*Your assignment*: For this exercise, please return exactly the line containing "The width and height of the screenshot is (1000, 509)." and each line after it through the end of the records, with no pictures included.

[Collected data entries]
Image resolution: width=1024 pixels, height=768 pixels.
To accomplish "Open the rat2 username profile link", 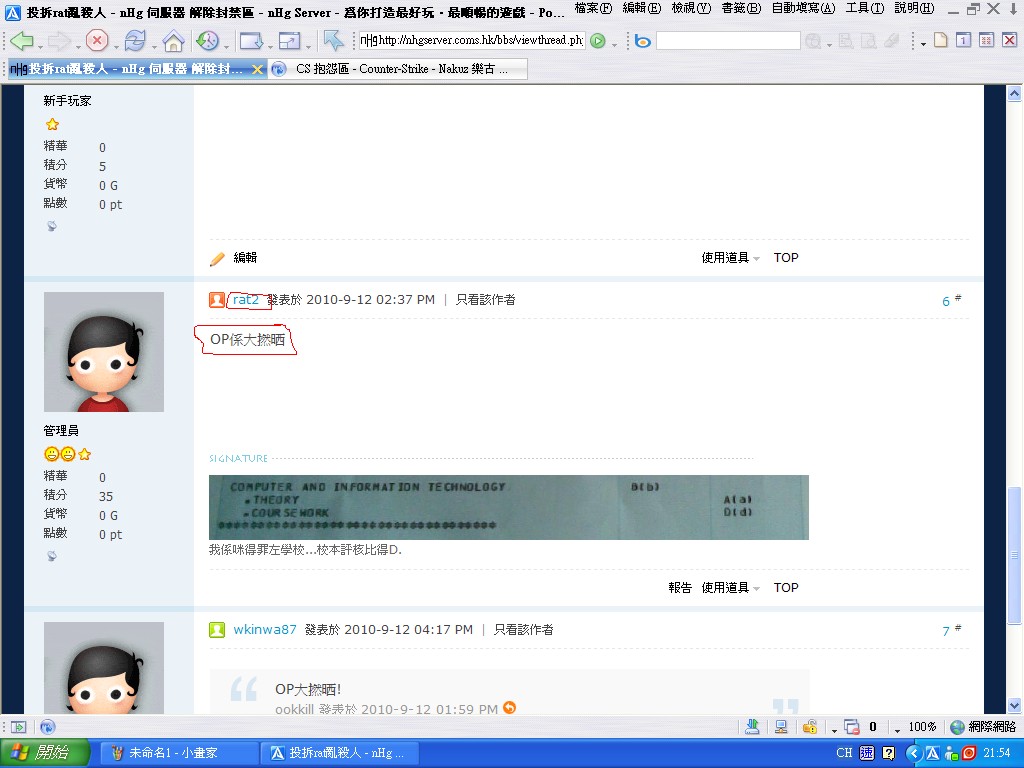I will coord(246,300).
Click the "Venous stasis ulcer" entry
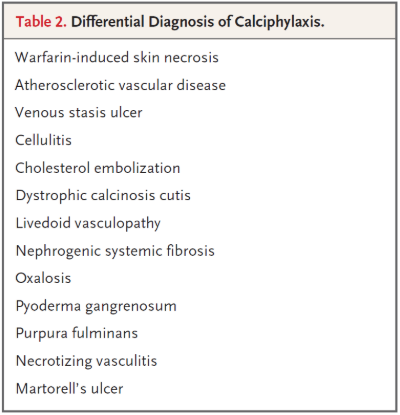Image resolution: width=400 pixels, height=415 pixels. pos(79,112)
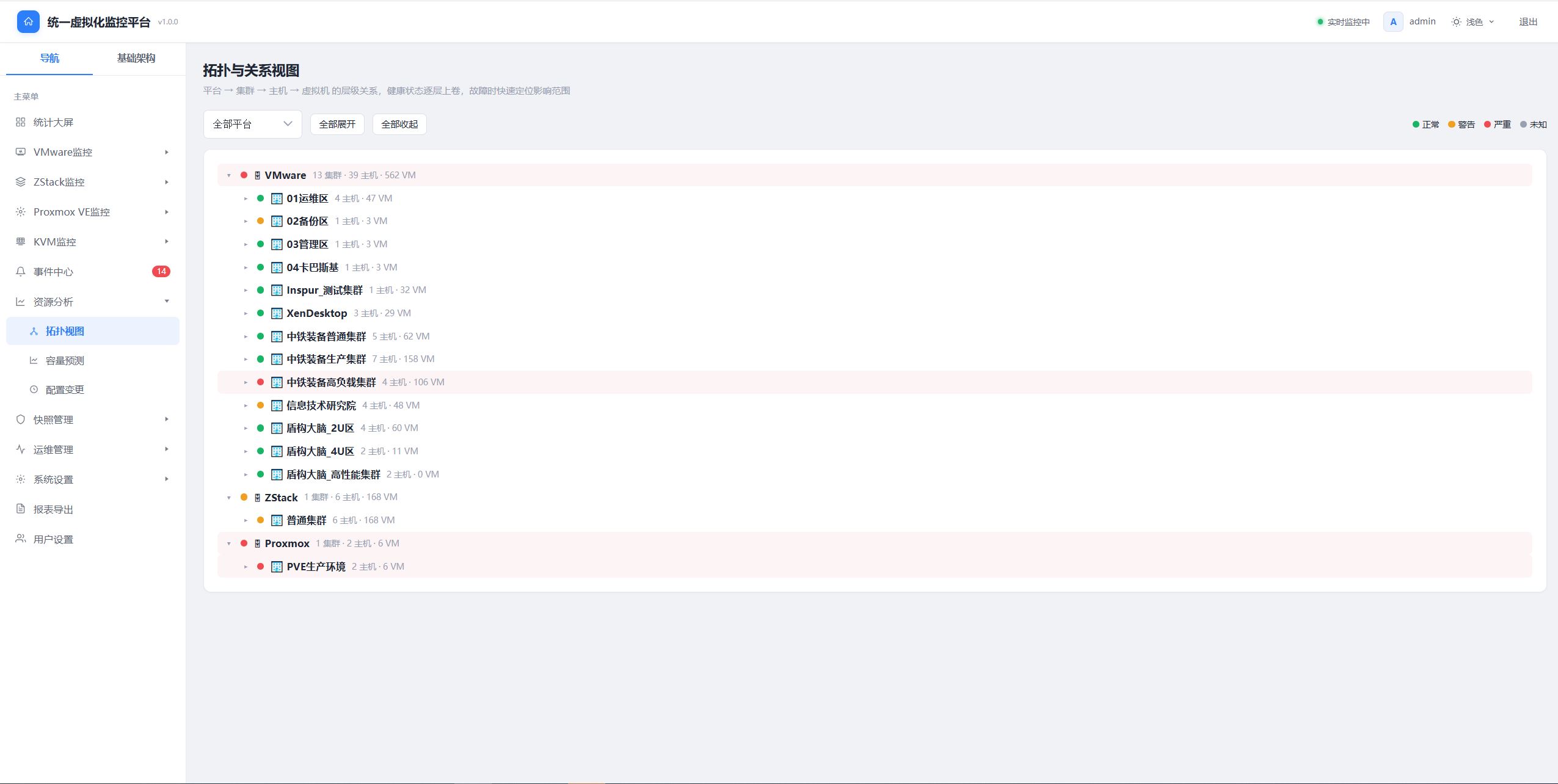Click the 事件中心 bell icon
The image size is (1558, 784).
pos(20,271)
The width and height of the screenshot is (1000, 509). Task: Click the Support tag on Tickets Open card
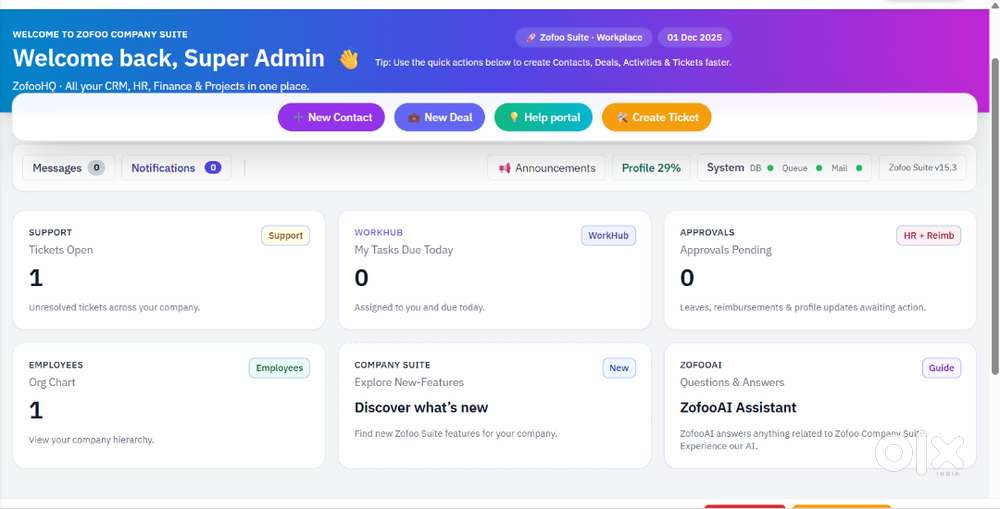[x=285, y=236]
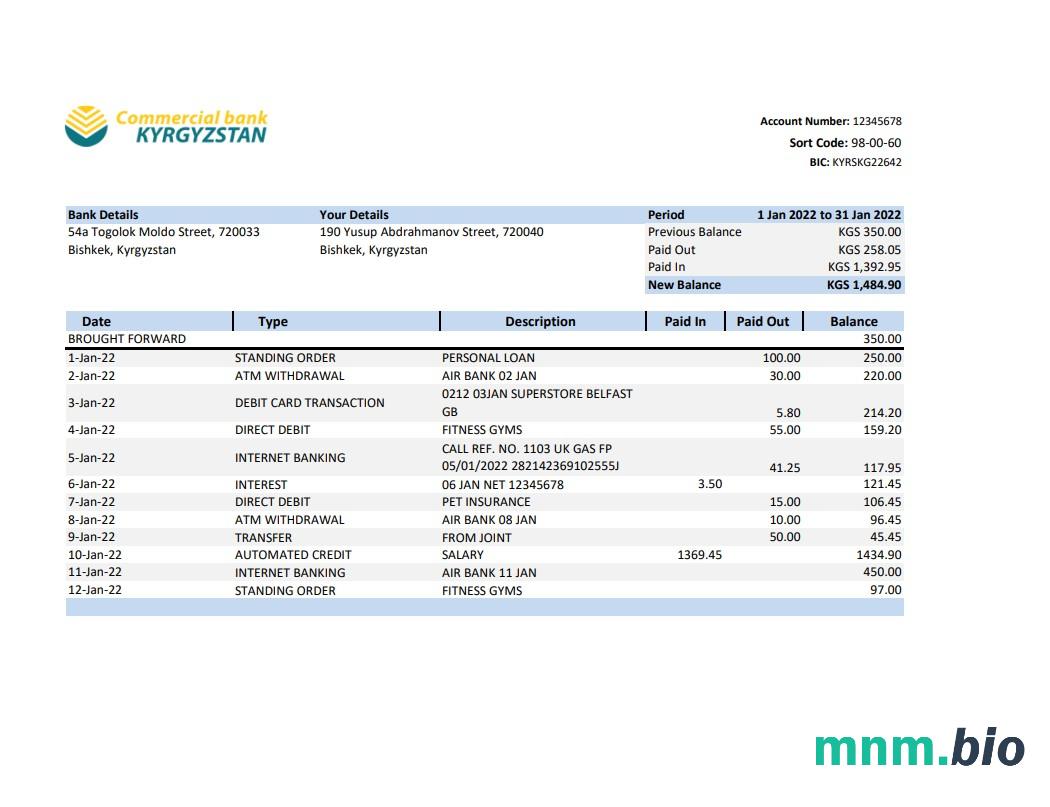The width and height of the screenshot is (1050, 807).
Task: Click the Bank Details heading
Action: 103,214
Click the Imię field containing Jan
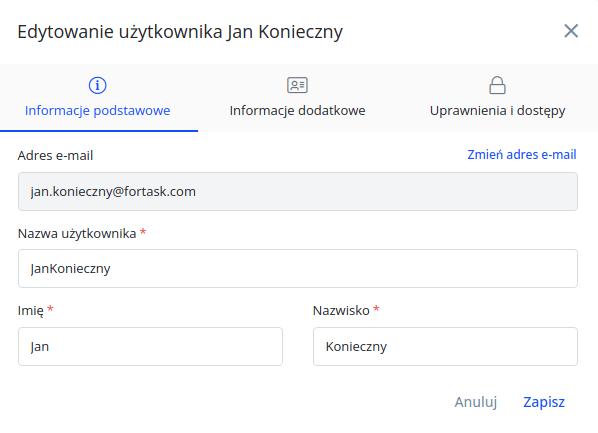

*Result below*:
The width and height of the screenshot is (1000, 509). Task: Click the Support tag on Tickets Open card
[x=285, y=236]
The width and height of the screenshot is (1050, 807).
Task: Click the Bank Details heading
Action: 103,214
Click the Imię field containing Jan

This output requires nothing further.